• Directions:
Copy out the final stretch of the listing: the line that contains "Given: Open the" and all lines after it, exactly as they appear.

• Data records:
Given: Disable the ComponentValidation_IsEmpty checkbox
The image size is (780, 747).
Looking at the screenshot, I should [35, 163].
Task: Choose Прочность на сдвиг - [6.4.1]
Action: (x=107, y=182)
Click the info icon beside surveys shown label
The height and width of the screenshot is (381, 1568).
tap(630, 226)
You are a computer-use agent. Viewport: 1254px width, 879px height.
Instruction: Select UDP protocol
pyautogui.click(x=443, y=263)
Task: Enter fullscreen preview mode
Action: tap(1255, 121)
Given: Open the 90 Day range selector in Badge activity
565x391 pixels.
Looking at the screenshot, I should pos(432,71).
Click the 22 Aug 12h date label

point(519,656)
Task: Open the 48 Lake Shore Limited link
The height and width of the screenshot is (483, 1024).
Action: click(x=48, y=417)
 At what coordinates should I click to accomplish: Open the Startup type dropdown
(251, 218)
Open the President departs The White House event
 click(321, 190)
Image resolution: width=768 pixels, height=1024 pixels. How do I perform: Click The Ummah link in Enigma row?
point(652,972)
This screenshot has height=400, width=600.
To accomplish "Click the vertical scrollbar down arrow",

• Answer to the exercise:
Given: Open the 90 Day range selector in Badge activity
565x391 pixels.
Looking at the screenshot, I should pos(432,71).
Click the 22 Aug 12h date label

point(519,656)
Task: Open the 48 Lake Shore Limited link
The height and width of the screenshot is (483, 1024).
Action: click(x=48, y=417)
 At what coordinates should I click to accomplish: Open the Startup type dropdown
(251, 218)
Open the President departs The White House event
 click(321, 190)
Image resolution: width=768 pixels, height=1024 pixels. How do I perform: Click The Ummah link in Enigma row?
point(652,972)
This screenshot has height=400, width=600.
To accomplish "Click the vertical scrollbar down arrow",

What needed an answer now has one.